|AZZALINI DAVIDE||Cycle: XXXIV |
Section: Computer Science and Engineering
Tutor: PRADELLA MATTEO
Advisor: AMIGONI FRANCESCO Major Research topic
:Methods and techniques for detecting anomalies in behaviors of intelligent autonomous systemsAbstract:
The objective of my work is to design a methodology and a set of related techniques to address those situations in which the behaviors of some (autonomous) devices are observed and there is the necessity to verify that some high level constraints on such behaviors are met. In general, the above constraints can be formulated as probabilistic (graphical) models of the nominal behaviors of the devices that can be either provided as a top-down specification or learned bottom-up from past observations.
The aim of this thesis is to find a way to match and compare the observed behaviors of devices with the nominal ones.

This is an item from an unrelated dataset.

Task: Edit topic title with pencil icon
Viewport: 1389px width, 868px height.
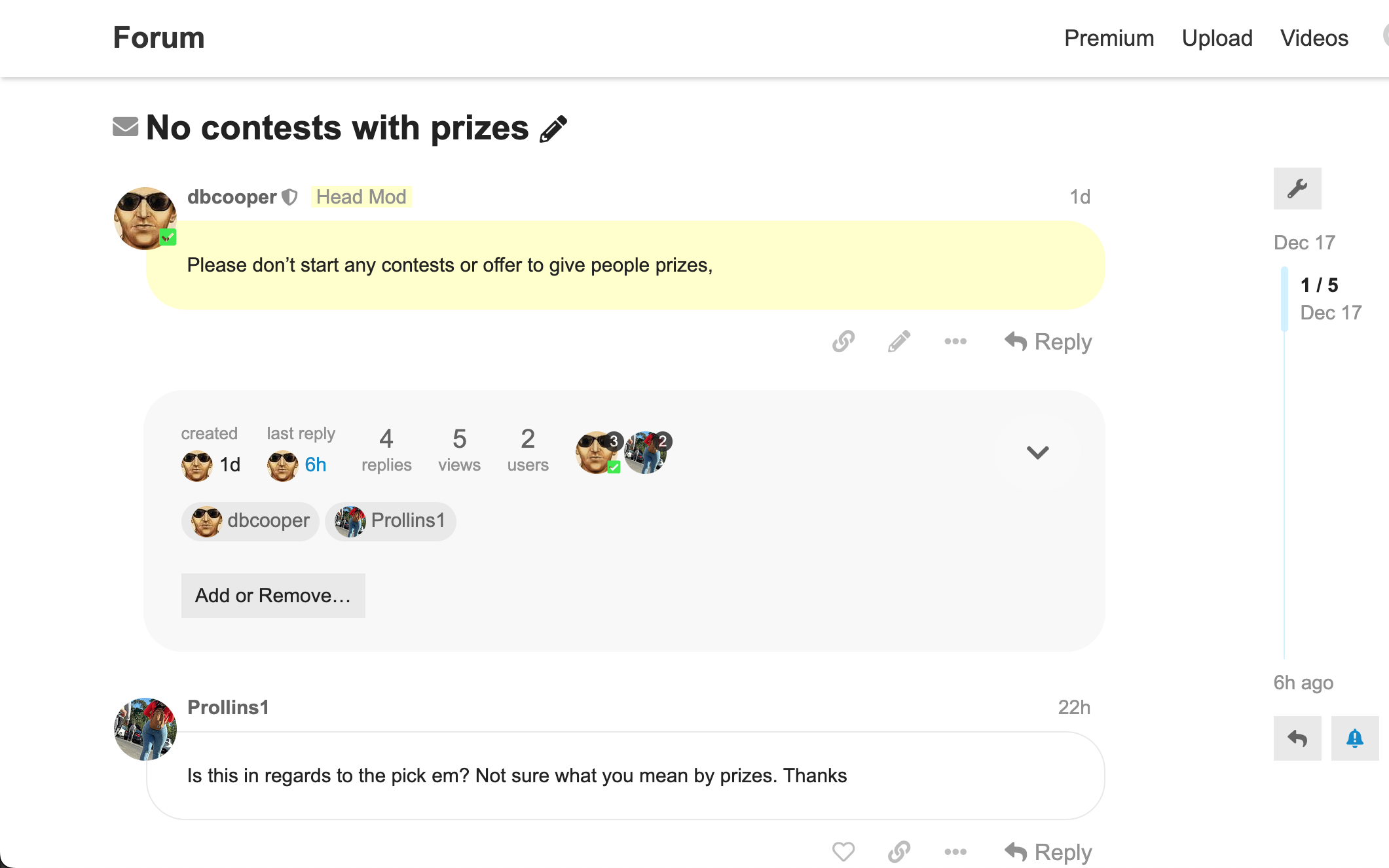Action: coord(553,128)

A plethora of different methodologies already exist for learning probabilistic behavioral models, for example, in the field of probabilistic robotics, Markovian models are commonly used to represent a robot's behavior. A lot of work has also been done in expressing constraints and requirements over dynamical systems, such as in the field of verifiable robotics, in which, starting from temporal logic specifications, it is possible to build robot controllers which are inherently correct by design.
Possible applications of my research include quantifying how much the observed behavior of a system is far from the nominal one with the aim of detecting anomalies. This would contribute to enable the so-called Long Term Autonomy, i.e., enabling intelligent systems to perform autonomously in complex, real-world scenarios over extended time periods.